На Гран Виа мою машину остановил патруль из четырех человек с черно-красными анархическими повязками на шеях.

Они открыли дверцу и в упор нацелились в меня из ручного пулемета.

Один из них, видимо очень довольный добычей, не отводя пистолета от моей груди, игривым тоном предложил мне выйти из машины.

Я мгновенно осознал серьезность положения: эти люди были убеждены, что к ним в руки попал один из переодетых офицеров-фашистов.

При малейшей оплошности с моей стороны они, не колеблясь, расстреляют меня.

Стараясь казаться совершенно спокойным, я похвалил их за бдительность.

Это польстило им, однако они продолжали держать свои пистолеты у моей груди.

Затем я сказал, что являюсь советским гражданином, сейчас направляюсь в отель «Палас», где расположился наш штаб для руководства действиями, поэтому не могу терять времени.
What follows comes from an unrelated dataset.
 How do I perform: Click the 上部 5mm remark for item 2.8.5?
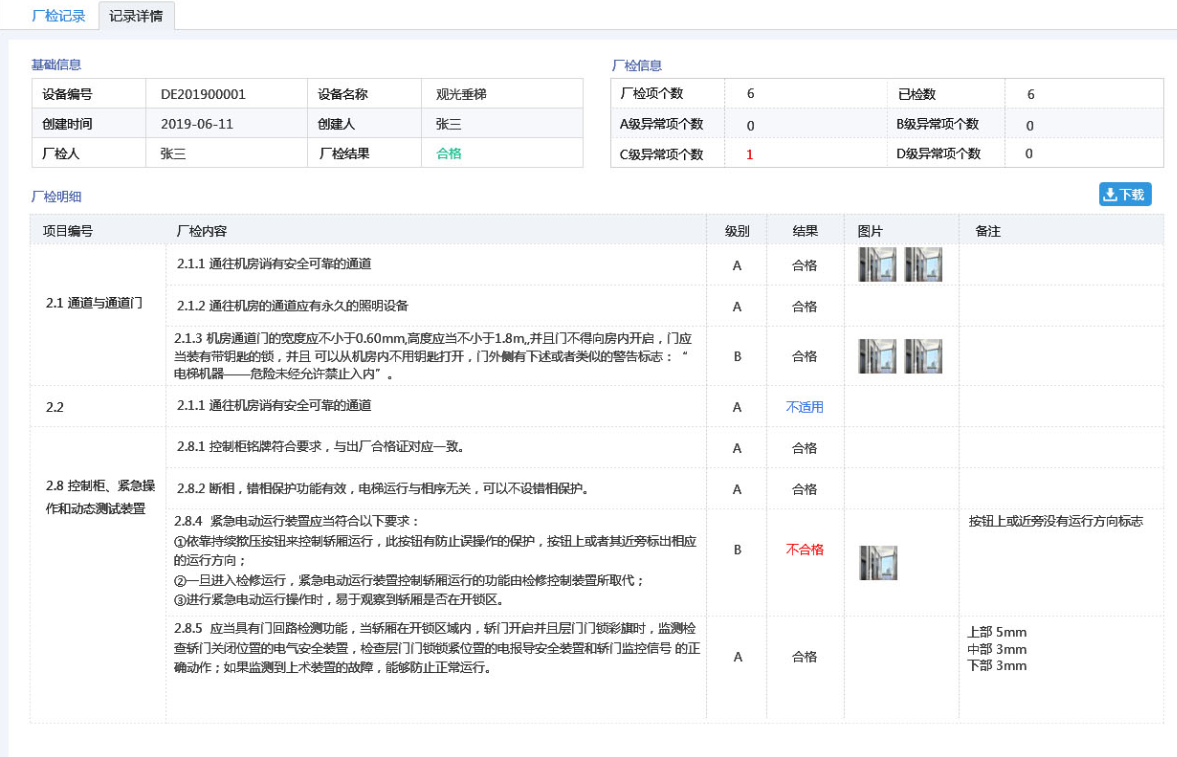coord(997,632)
Если они хотят удостовериться – могут поехать со мной.

Видимо, мое предложение их не особенно привлекло, но тем не менее целиться в меня они перестали.

По выражению их лиц было видно, что им не хочется отпускать меня.

Но они уже начали колебаться. Воспользовавшись их замешательством, я сел в машину и как можно более непринужденно сказал, что больше ждать не имею возможности.

Пока они спорили между собой, я включил мотор, дав себе клятву никогда не ездить одному по ночам.

В первые дни после начала мятежа в Мадриде фактически не было никакой власти.

Поэтому не следует удивляться подобным происшествиям, которые, кстати, не всегда оканчивались благополучно.

Реакция, воспользовавшись растерянностью руководителей республики, всячески старалась опорочить действия республиканцев и оправдать то, что не подлежит оправданию, а именно хладнокровно совершаемые фашистами убийства.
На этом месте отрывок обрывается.